Once purely descriptive, then increasingly predictive, now credit analytics are going prescriptive. In other words, today’s commercial lending organizations can use data to not only foretell what might come to pass but also propose the next best action for each customer.
That’s the theory. But in practice, the data that feeds commercial credit analytics comes from a wide variety of internal and external sources, making it difficult to distill into a coherent view of customer and industry performance.
The good news is that advancements in technology are coming to the rescue. And at FIS®, we see our clients digitally transforming the management and analysis of commercial credit data in three key ways.
First, firms are taking a more proactive approach to their data and looking to drive intelligent decisions based on holistic data insights.

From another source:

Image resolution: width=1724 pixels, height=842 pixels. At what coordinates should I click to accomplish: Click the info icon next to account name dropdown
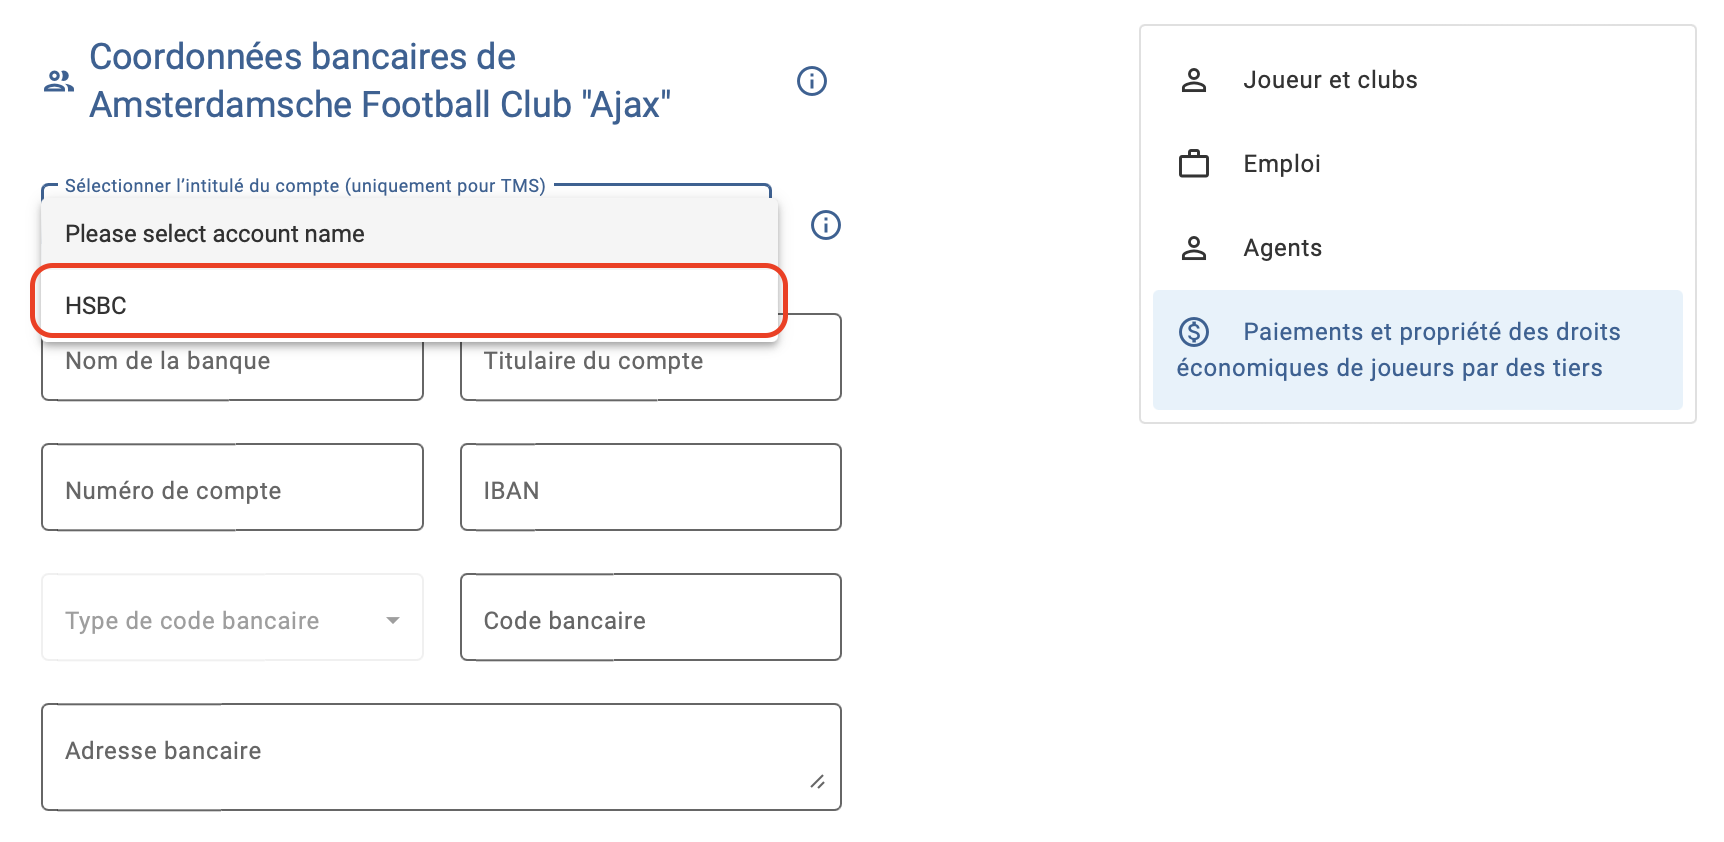(825, 225)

Fundamentally, that means being able to gather and synthesize information on customers from across the entire lending life cycle and incorporate both historic financial reports and high-frequency account data. But more and more, digital analytics are also combining this traditional, structured form of financial data with unstructured data, such as from credit memos, news feeds and sentiment analysis.
Second, the most progressive lenders are using technologies like robotic process automation, artificial intelligence and machine learning to not only collect these insights but also generate the prescriptive analytics and recommend the best follow-up action. With sophisticated workflow tools orchestrating their processes, lenders can automatically trigger the most appropriate and (artificially) intelligent responses to different credit scenarios, too.
Finally, with higher levels of automation and a ready supply of deeper, broader insight comes greater control over the commercial lending life cycle. The holy grail should be a fully automated, real-time framework for credit management that significantly reduces decision times, manual effort and, above all, risk with a complete, up-to-the-minute view of the customer, their industry and their relationship with your organization.
The time is right to get more insight from commercial credit data – and the smart digital technology is there to make it happen. Why wait to take the next best action for your lending business?